Task requirements — Copy out the records below with every "screenshot" changed to "screen capture" and nothing else altered, leaving out the pictures.
※
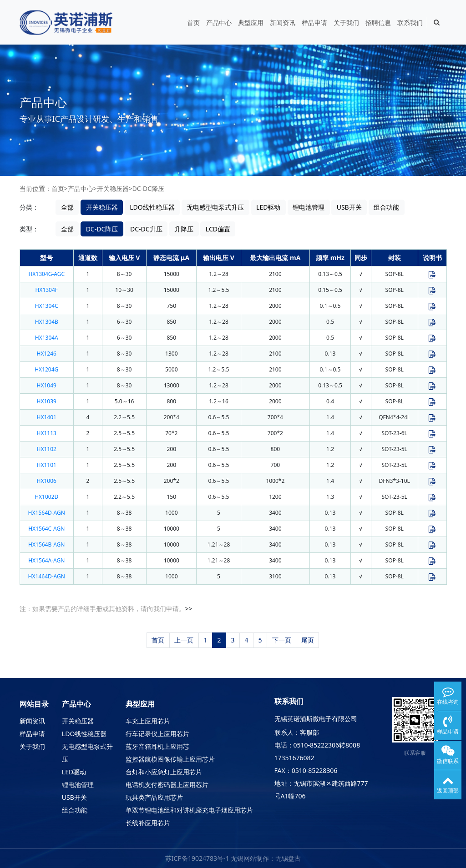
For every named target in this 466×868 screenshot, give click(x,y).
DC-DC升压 (146, 229)
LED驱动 (268, 207)
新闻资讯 (283, 22)
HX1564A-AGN (46, 560)
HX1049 (46, 385)
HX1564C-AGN (46, 528)
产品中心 (219, 22)
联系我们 (410, 22)
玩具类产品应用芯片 (154, 797)
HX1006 (46, 481)
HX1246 (46, 353)
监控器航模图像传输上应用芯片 (170, 759)
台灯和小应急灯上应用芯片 (164, 772)
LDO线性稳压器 (152, 207)
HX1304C (46, 306)
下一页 (282, 640)
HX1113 (46, 433)
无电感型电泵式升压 (215, 207)
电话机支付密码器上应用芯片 (167, 784)
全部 (67, 207)
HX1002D (46, 497)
※
Answer to this exercise —
For every named target in this 466×868 screen capture, give click(x,y).
DC-DC升压 (146, 229)
LED驱动 (268, 207)
新闻资讯 (283, 22)
HX1564A-AGN (46, 560)
HX1049 (46, 385)
HX1564C-AGN (46, 528)
产品中心 (219, 22)
联系我们 (410, 22)
玩具类产品应用芯片 (154, 797)
HX1006 (46, 481)
HX1246 (46, 353)
监控器航模图像传输上应用芯片 (170, 759)
台灯和小应急灯上应用芯片 (164, 772)
LDO线性稳压器 (152, 207)
HX1304C (46, 306)
下一页 (282, 640)
HX1113 (46, 433)
无电感型电泵式升压 (215, 207)
电话机支付密码器上应用芯片 (167, 784)
全部 (67, 207)
HX1002D (46, 497)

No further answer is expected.